§ **What the task asks**:
Print exactly, and only, the lines running from the line containing "Instruction: Click Buy" through the end of the records below.

§ **Given data**:
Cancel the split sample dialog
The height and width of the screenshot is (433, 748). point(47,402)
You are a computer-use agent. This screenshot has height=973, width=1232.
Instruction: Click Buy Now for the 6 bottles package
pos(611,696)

§ **Task result**:
Instruction: Click Buy Now for the 6 bottles package
pos(611,696)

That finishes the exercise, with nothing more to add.